Nigeria’s current dry season has certainly not been helped by the dearth of good singers among the leaders at all levels, in every arm, the absence of any uplifting message from those up to whom the people look . Of course, not since the Obafemi Awolowos, Nnamdi Azikiwes, Tony Enahoros, Ahmadu Bellos, Kingsley Mbadiwes and others in an almost extinct tribe has the nation had wordsmiths in leadership positions, men or women who, with their use of the words, could rouse an army to war or make the people think less of their sorrows while focusing on a promised better tomorrow. The late Chuba Okadigbo oftentimes deployed it for some mischief but he obliged Nigeria some of those lines that made politics colourful, interesting and engaging.
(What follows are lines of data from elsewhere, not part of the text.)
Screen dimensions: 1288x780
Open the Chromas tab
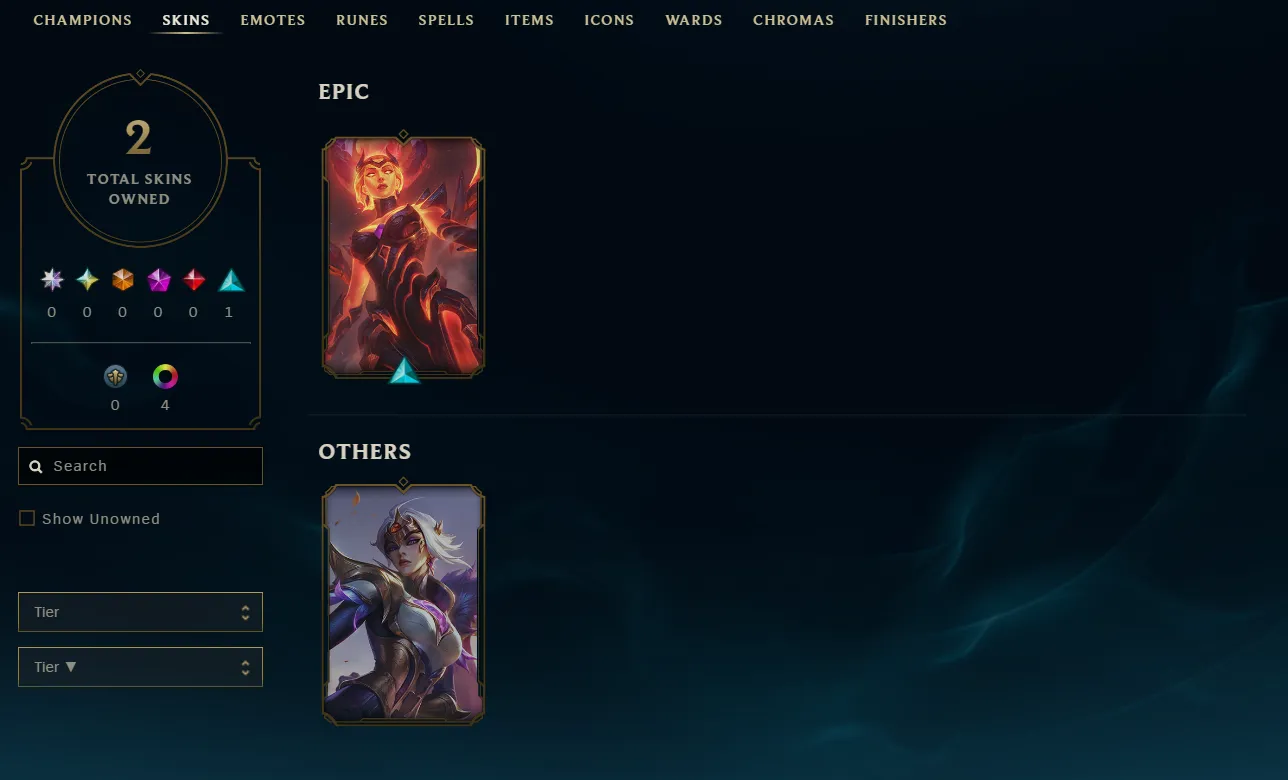click(x=793, y=20)

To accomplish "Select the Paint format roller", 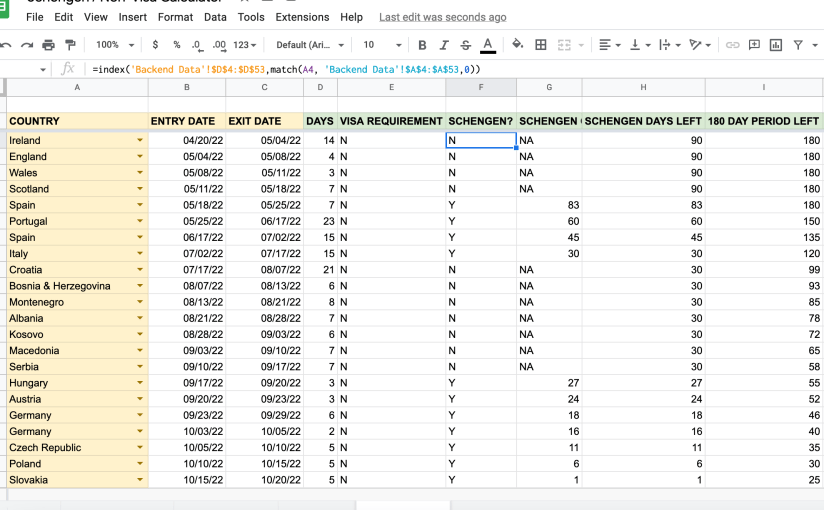I will (x=69, y=45).
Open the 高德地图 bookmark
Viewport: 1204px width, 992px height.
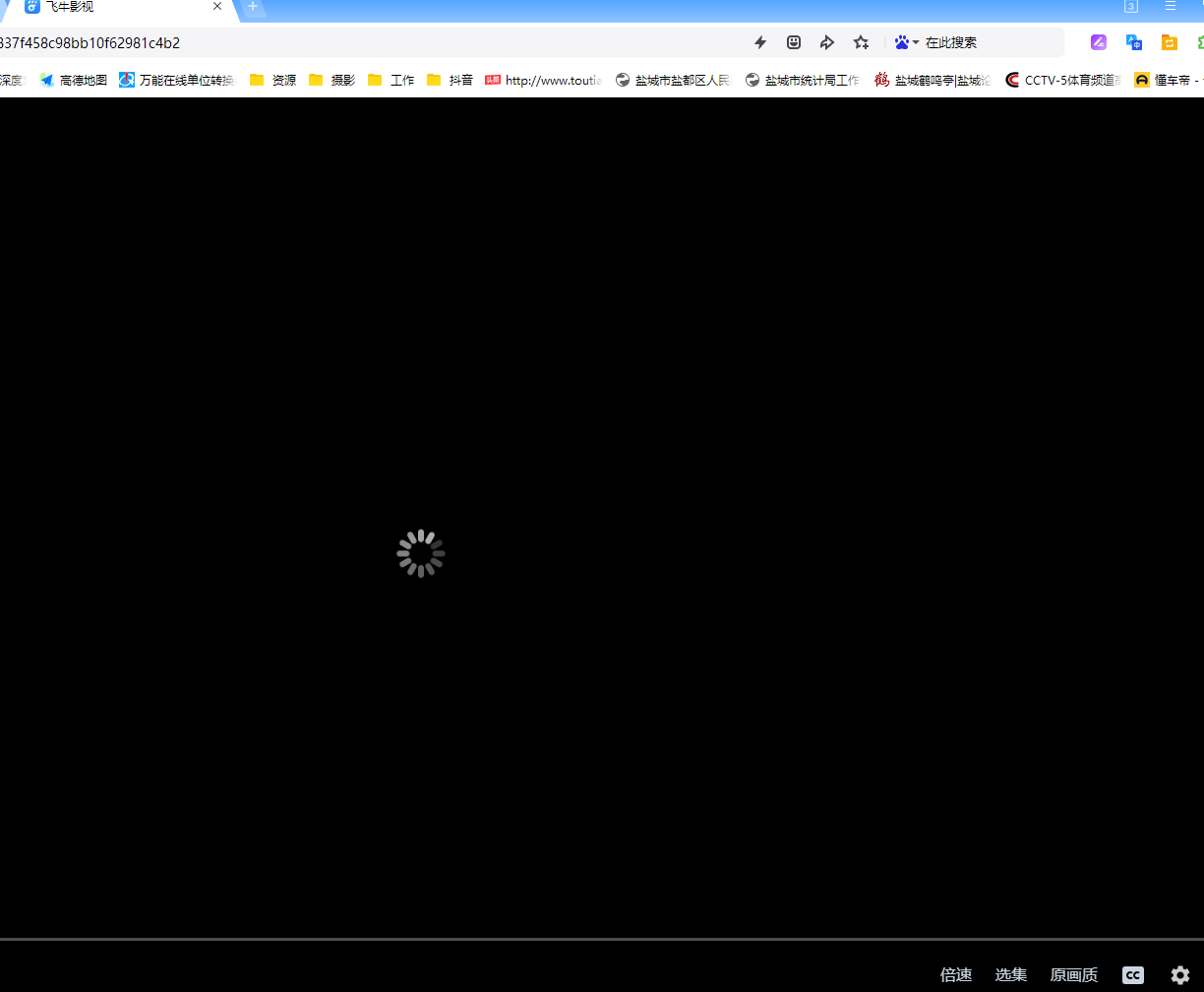(73, 80)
Words may not provide the much needed ‘stomach infrastructure’ or real infrastructure but they do inspire.

And at no other time than now do Nigerians need re-assuring words. You need a balm to survive this season but there is none, not even in the spoken words of members of the ruling elite. In their goodwill messages over this holiday season, in vain did one search for any uplifting quotable quote.

The theme was the same: Love your neighbour; calls for sacrifice from the people even when they have already offered everything; tightening of belt around an increasingly shrinking waist. Nothing really comforting. If anything, only depressing words for an oppressed people. Not the type of goodwill message Owens would have sent to his constituents in such a shape as Nigerians are.
I feel the pain
I know the strain.

The country is dry. Must the words too be dry?
The only people who seem not to appreciate the power of words as a tool for leadership must be Nigerian leaders and it is little wonder many of them also do not lead or serve well. Only with clear thoughts can the moral compass for navigating the labyrinthine web of governance be found. It takes a certain application of the mind to the job, an intuitive feeling of the people’s pains, devotion to a study of their problems in order to address such; and occasional expressions that engage, especially at times like this. But inspiring words are impossible from minds that have not plumbed great depths.

Hence what is largely on offer today from all spheres and angles are bland expressions or platitudes which do not even qualify as empty rhetoric and through which the people only see dishonesty. And, as Ted Kennedy once said, integrity is the lifeblood of democracy. Dishonesty is poison in its veins.

So, Nigerians are tuned off empty words and yearn for genuine soul-lifters that are products of deep consideration for the people.
They want songs from the hearts of true lovers.